VARÈSE EDGAR (1883-1965)
Maturité et invention
Le 1er avril 1917, dans un concert à la mémoire des morts « de toutes les nations », Varèse dirigea à New York la Messe de requiem de Berlioz et obtint un triomphe. On lui proposa la direction de l'orchestre de Cincinnati. Mais le mépris des convenances que Varèse affichait lui fut fatal. Quand il vint donner le concert « d'essai », il eut l'imprudence de descendre à l'hôtel avec sa compagne qui n'était pas encore sa femme. Malgré le succès du concert, son engagement comme chef d'orchestre permanent lui fut refusé par suite de cet outrage aux mœurs puritaines du pays.
Varèse renonça alors pour toujours au métier de chef d'orchestre et resta exclusivement compositeur. Il voulait tisser sa musique avec « les fibres vivantes de son être », et non en appliquant des principes qu'il trouvait périmés. C'est pourquoi il rejeta d'abord tout système qui, comme le système tempéré, donne des échelles sonores fixes et arbitraires alors qu'il existe tant d'autres possibilités. Comme Berlioz et Debussy, il se lança à leur suite à la recherche du « son pur », et réhabilita le « bruit » qui est, pour lui, un « son en formation ». Au terme de musique il substitua l'expression de « sons organisés » et, enfin, la recherche de sonorités nouvelles l'amena à l'emploi d' instruments non classiques, éventuellement exotiques. Il inventa de nouveaux instruments, en modifia d'autres, pour traduire au plus près sa conception sonore et affiner son langage. Souvent, les œuvres qu'il concevait étaient injouables avec les instruments existants.
Varèse pensait que le son est susceptible de modifications grâce à sa plasticité : résultante de trois composantes – timbre, intensité, hauteur –, il se modifie si l'on modifie l'une d'entre elles. Agissant par des moyens appropriés, d'abord artisanaux puis techniques, Varèse a réussi à transformer un son donné ; musicien-alchimiste, il est le premier à avoir obtenu ce qu'il appelle « la transmutation de la matière sonore ».

■ **LIGNES FOURNIES**:

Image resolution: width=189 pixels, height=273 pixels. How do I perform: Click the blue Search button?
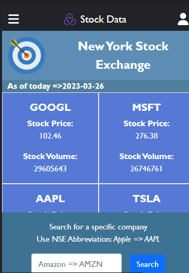(147, 264)
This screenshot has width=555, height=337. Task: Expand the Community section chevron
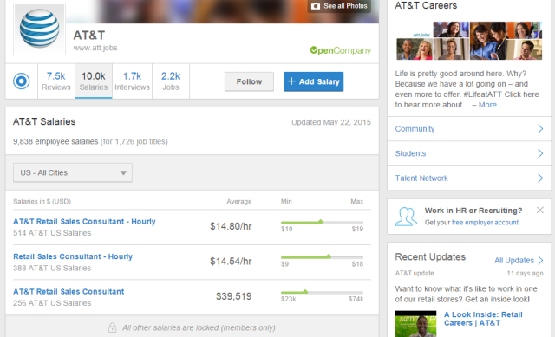tap(540, 129)
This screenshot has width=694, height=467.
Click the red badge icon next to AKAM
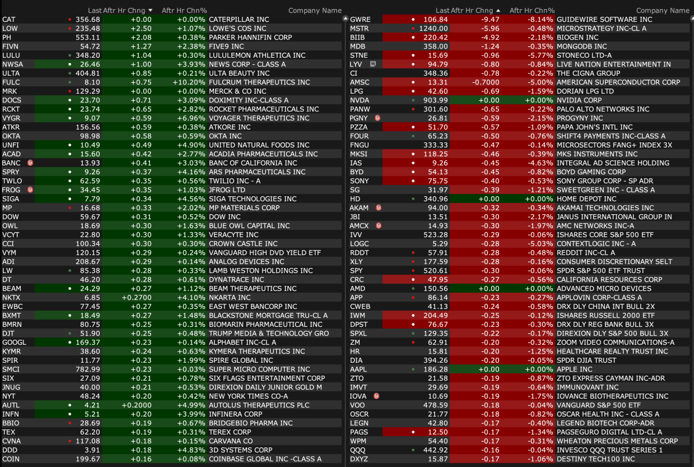pyautogui.click(x=379, y=207)
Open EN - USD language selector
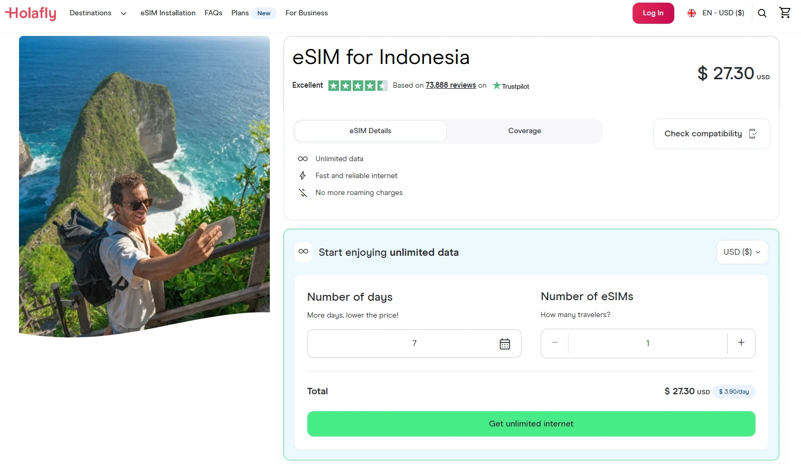The width and height of the screenshot is (801, 464). [715, 13]
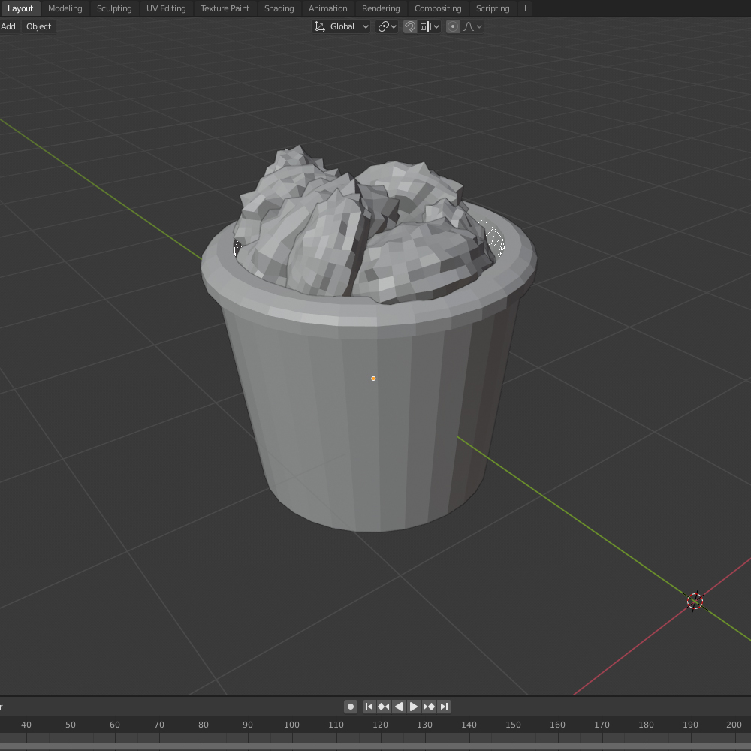Play the animation in reverse

(399, 707)
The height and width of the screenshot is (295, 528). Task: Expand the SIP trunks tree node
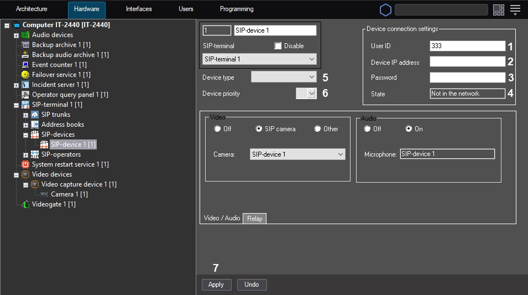pos(25,115)
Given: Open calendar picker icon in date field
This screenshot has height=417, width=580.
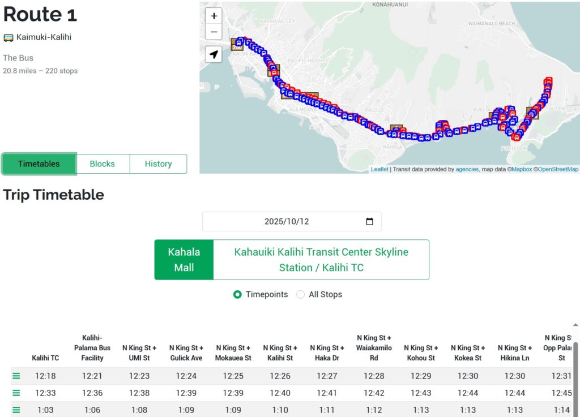Looking at the screenshot, I should point(369,222).
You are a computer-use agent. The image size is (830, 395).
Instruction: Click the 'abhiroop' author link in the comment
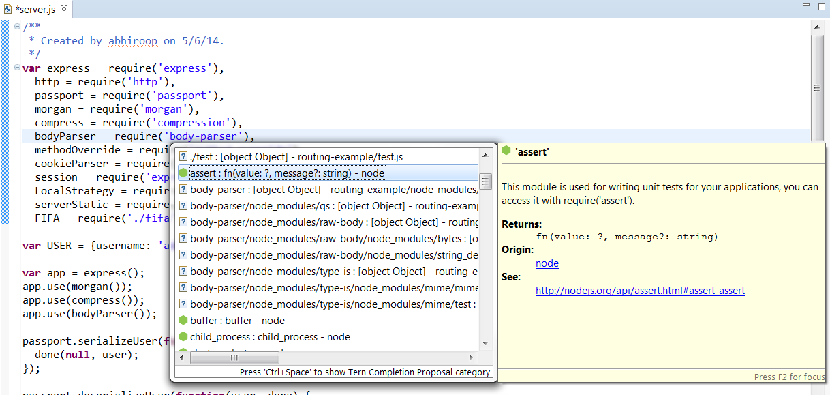(x=133, y=40)
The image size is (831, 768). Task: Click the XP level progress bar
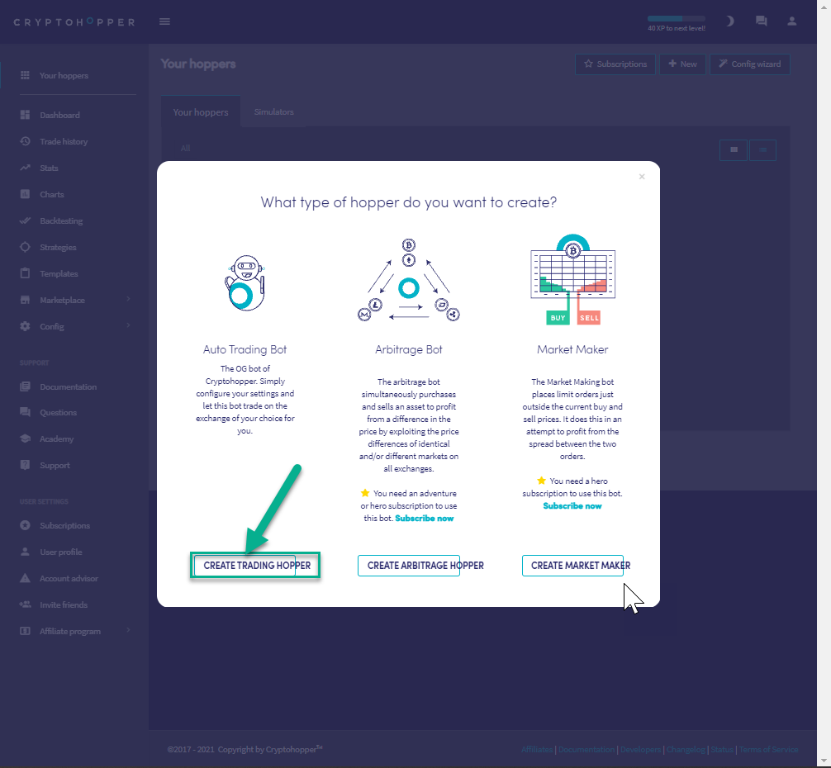coord(676,18)
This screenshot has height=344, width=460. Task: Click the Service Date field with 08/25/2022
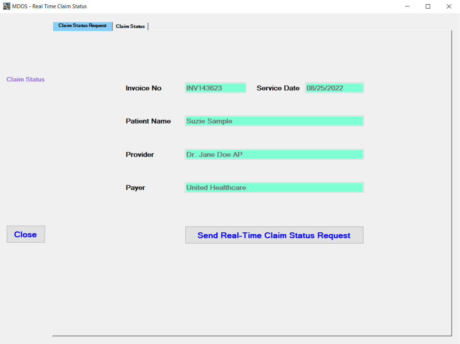pyautogui.click(x=334, y=87)
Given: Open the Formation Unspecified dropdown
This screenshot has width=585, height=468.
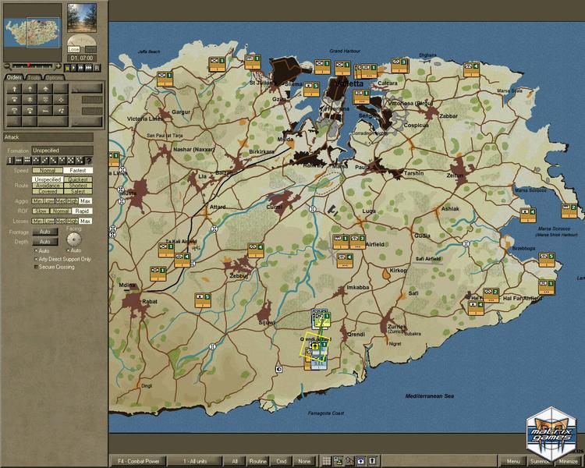Looking at the screenshot, I should (62, 150).
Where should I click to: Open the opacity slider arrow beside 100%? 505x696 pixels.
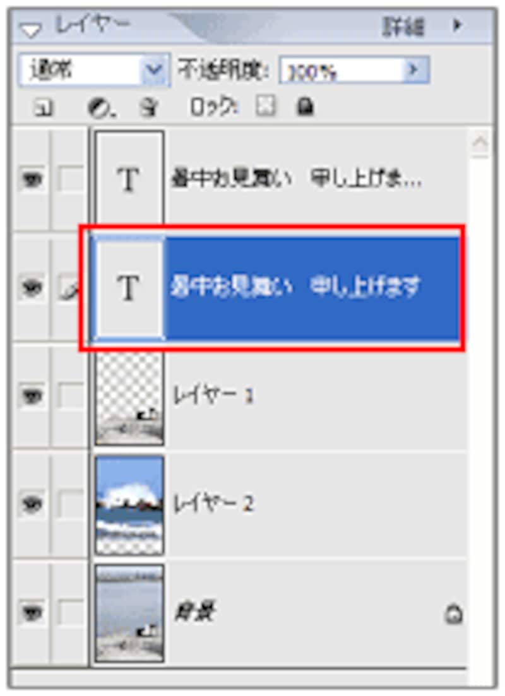(415, 69)
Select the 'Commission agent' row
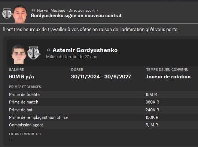 click(103, 125)
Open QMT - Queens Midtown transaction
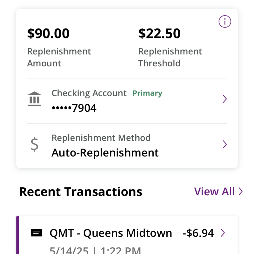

■ **CONSIGNE**: Dans l'extrait sur Varèse, recopiez mot pour mot tout ce qui va de « Maturité et invention » jusqu'à « puritaines du pays. ».

■ **RÉPONSE**:
Maturité et invention
Le 1er avril 1917, dans un concert à la mémoire des morts « de toutes les nations », Varèse dirigea à New York la Messe de requiem de Berlioz et obtint un triomphe. On lui proposa la direction de l'orchestre de Cincinnati. Mais le mépris des convenances que Varèse affichait lui fut fatal. Quand il vint donner le concert « d'essai », il eut l'imprudence de descendre à l'hôtel avec sa compagne qui n'était pas encore sa femme. Malgré le succès du concert, son engagement comme chef d'orchestre permanent lui fut refusé par suite de cet outrage aux mœurs puritaines du pays.